Monday, January 16, 2012

The strange history of amiodarone


As I've noted in other posts, I'm dying of pulmonary fibrosis caused by amiodarone toxicity. Amiodarone is a drug that the U.S. Food and Drug Administration recommends for use only in life-threatening situations. An electrophysiologist prescribed the drug for me for a non-life-threatening condition―occasional premature ventricular contractions that posed no danger to my life.

According to About.com Guide Dr. Richard N. Fogoros, M.D., amiodarone, sold under the brand names Cordarone and Pacerone, is the most effective, and certainly the strangest, antiarrhythmic drug ever developed. 

One of the strangest aspects of the drug is its history. It is a history that explains much about why, to this day, many of the more unusual features of the drug are poorly understood by many doctors who prescribe it. 

Amiodarone was developed by a Belgian company in 1961 as a drug for treating angina (chest discomfort related to coronary artery disease), and quickly became a popular anti-angina drug in Europe and South America. However, by the choice of the drug company (probably to avoid the unusually tough American regulatory environment), amiodarone was not offered for release in the United States. 

After a few years a physician in Argentina, Dr. Mauricio Rosenbaum, noticed that amiodarone seemed to reduce cardiac arrhythmias in his patients with heart disease. He began using the drug extensively for heart rhythm disturbances, and then began to publish his results, which were extraordinarily impressive. Clinicians from all over the world (except in the United States) quickly began using the drug to treat cardiac arrhythmias of all sorts. The reputation of amiodarone spread far and wide―amiodarone, the word was, was a unique antiarrhythmic drug that almost always worked, and had virtually no side effects. 

Both of these assertions, of course, proved false.

Beginning in the late 1970s, American electrophysiologists (heart rhythm specialists) began to obtain amiodarone from Canada and Europe to use in their patients with life-threatening arrhythmias who did not respond to any other drugs. The Food and Drug Administration (FDA), the federal agency that oversees drug safety, sanctioned this activity on a compassionate-use basis. 

The early word from Americans seemed to confirm what was being said all over the world―amiodarone was very safe and very effective. Electrophysiologists by the early 1980s were driving to a customs office to clear a foreign shipment of amiodarone, provided free by the Belgian drug company. 

Within a few years, more than 10,000 American patients with potentially lethal arrhythmias were estimated to be receiving amiodarone. Of course, because of the way amiodarone was being distributed, nobody really knew how many patients were receiving the drug. More importantly, because the FDA was not involved in any of this, except to approve of the use of the drug for compassionate reasons, nobody was compiling information on the drug's effectiveness or safety. 

However, many American doctors studied the effects of amiodarone on their own patients somewhat more rigorously than their overseas colleagues had done. As a result, within a year or two the view of amiodarone began to change. 

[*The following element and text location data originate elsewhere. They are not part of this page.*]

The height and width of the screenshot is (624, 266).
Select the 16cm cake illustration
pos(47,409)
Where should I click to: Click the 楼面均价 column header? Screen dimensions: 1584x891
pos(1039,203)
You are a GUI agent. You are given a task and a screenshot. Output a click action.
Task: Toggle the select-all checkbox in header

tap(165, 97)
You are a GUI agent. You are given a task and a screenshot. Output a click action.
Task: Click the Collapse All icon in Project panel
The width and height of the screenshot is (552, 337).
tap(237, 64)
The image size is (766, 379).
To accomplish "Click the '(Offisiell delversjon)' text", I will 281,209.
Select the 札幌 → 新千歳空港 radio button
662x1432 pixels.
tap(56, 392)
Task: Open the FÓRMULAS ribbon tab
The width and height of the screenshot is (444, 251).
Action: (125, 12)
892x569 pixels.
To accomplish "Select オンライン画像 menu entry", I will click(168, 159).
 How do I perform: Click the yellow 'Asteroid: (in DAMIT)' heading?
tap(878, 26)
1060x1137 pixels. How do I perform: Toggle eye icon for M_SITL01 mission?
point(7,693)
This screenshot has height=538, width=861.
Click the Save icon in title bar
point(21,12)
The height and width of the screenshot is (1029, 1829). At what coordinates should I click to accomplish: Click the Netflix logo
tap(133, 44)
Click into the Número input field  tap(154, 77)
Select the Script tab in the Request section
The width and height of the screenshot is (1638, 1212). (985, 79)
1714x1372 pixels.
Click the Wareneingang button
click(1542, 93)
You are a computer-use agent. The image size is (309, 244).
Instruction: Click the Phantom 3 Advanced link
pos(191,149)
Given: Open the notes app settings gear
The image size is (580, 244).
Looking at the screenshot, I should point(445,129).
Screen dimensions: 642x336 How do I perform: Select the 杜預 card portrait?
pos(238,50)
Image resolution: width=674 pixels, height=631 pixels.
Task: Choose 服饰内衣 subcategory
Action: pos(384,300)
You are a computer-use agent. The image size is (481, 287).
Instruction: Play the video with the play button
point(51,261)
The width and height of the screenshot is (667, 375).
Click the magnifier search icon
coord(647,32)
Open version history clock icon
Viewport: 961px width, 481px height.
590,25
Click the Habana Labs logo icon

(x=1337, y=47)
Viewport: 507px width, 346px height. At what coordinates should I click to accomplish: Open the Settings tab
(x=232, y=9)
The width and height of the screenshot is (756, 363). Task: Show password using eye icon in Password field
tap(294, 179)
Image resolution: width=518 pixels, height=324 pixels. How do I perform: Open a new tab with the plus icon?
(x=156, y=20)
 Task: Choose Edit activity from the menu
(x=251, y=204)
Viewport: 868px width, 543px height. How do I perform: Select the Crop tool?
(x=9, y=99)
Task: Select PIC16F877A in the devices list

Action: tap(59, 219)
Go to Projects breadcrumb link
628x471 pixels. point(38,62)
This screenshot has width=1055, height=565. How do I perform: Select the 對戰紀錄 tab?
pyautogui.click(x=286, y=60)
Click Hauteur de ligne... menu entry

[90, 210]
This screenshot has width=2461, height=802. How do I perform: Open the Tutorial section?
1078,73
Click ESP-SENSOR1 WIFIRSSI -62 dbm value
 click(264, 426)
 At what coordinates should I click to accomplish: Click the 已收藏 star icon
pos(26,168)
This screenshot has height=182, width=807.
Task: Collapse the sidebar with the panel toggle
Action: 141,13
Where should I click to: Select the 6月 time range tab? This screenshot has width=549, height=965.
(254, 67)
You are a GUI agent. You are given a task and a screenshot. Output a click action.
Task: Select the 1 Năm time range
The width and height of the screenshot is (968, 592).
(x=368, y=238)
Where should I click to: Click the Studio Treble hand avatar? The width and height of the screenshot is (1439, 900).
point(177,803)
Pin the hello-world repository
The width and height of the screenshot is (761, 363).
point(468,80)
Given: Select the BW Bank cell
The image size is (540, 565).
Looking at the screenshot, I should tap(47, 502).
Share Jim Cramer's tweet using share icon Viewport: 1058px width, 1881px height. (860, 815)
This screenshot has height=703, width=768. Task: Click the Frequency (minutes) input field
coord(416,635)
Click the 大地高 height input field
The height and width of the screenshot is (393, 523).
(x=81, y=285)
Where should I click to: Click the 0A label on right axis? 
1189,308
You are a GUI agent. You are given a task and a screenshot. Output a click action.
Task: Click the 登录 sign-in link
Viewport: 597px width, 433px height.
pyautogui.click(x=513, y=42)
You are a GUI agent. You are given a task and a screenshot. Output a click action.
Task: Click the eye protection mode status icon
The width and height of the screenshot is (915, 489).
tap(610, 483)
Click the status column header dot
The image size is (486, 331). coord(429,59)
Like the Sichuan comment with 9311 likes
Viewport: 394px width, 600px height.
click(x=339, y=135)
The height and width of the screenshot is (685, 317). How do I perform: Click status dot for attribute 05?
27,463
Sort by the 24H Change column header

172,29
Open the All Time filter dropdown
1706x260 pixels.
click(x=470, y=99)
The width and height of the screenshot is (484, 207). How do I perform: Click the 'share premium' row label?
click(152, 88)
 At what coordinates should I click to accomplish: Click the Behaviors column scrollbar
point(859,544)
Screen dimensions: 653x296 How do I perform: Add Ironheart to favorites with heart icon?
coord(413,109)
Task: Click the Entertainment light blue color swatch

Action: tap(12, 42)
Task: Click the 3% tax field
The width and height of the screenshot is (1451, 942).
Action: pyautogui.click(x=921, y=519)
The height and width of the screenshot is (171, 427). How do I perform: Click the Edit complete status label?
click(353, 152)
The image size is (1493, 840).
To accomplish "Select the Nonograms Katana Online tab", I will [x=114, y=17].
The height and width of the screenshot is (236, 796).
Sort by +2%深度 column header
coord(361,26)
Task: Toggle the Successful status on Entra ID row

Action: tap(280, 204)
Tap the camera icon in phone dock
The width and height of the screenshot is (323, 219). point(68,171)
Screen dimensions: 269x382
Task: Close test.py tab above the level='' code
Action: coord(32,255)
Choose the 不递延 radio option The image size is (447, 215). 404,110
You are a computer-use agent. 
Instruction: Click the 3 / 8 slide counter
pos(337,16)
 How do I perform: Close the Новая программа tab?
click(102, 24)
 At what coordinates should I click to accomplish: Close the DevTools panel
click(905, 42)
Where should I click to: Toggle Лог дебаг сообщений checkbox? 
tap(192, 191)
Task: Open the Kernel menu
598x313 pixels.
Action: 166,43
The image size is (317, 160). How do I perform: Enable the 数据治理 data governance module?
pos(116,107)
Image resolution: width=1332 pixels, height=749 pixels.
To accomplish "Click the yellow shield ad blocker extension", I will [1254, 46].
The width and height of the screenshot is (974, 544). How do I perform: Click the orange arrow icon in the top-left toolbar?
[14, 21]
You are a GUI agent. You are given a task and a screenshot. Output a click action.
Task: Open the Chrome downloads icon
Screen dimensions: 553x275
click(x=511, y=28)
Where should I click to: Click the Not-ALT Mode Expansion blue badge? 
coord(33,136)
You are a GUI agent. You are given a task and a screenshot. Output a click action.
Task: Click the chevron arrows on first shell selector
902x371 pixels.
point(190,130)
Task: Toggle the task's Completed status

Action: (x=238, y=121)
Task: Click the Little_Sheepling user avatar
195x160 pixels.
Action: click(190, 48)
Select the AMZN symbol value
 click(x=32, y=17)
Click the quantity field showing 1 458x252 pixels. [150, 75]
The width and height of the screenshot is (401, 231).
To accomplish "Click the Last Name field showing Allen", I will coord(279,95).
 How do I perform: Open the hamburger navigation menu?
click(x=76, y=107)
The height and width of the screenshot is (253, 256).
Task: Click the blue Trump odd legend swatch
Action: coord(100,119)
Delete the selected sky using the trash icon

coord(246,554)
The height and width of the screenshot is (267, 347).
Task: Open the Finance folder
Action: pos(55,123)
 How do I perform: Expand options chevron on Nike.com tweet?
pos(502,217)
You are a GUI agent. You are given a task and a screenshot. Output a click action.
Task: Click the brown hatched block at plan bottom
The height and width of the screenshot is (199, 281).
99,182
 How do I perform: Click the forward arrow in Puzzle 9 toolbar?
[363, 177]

Amiodarone was indeed more effective at suppressing arrhythmias than any other drug, though by no means as effective as had been advertised, but it produced a bizarre series of side effects―including difficult thyroid disorders, skin discoloration, and potentially life-threatening lung toxicity―that doctors around the world seemed to have missed. The side effects had been missed, for the most part, because they were so unusual and unexpected, and because their onset tended to be insidious and late. 

When the side effects of amiodarone began to be described in medical publications, the FDA became reluctant to approve the drug. However, the FDA soon had little choice. In the mid-1980s, the foreign manufacturers of amiodarone threatened to cut off the American supply. Simply cutting Americans off from the drug would produce a medical (and hence, possibly a political) disaster. So, in 1985, in sharp contrast to any other drug in modern history, amiodarone became FDA-approved without rigorous FDA-sanctioned randomized clinical trials.

Respectful of the drug's newly discovered and very troublesome toxicity, the FDA approved the drug only for life-threatening arrhythmias for which no other treatment was feasible

The FDA urged the manufacturers to conduct randomized clinical trials to gain formal approval for indications such as atrial fibrillation, noting that conducting such trials would teach us much about true incidence and seriousness of the drug's side effects. Those trials were never done―possibly because such trials are very expensive, and by this time the patent on amiodarone was expiring, opening the door for generic manufacturers to begin selling it―and the original restrictions on the use of amiodarone have persisted to this day. 

The strange history of amiodarone may explain why some doctors who prescribe this drug seem unaware of the breadth and the subtle nature of many of its side effects―and why some of them do not adequately monitor their patients who take amiodarone, or fully inform their patients as to what to watch out for.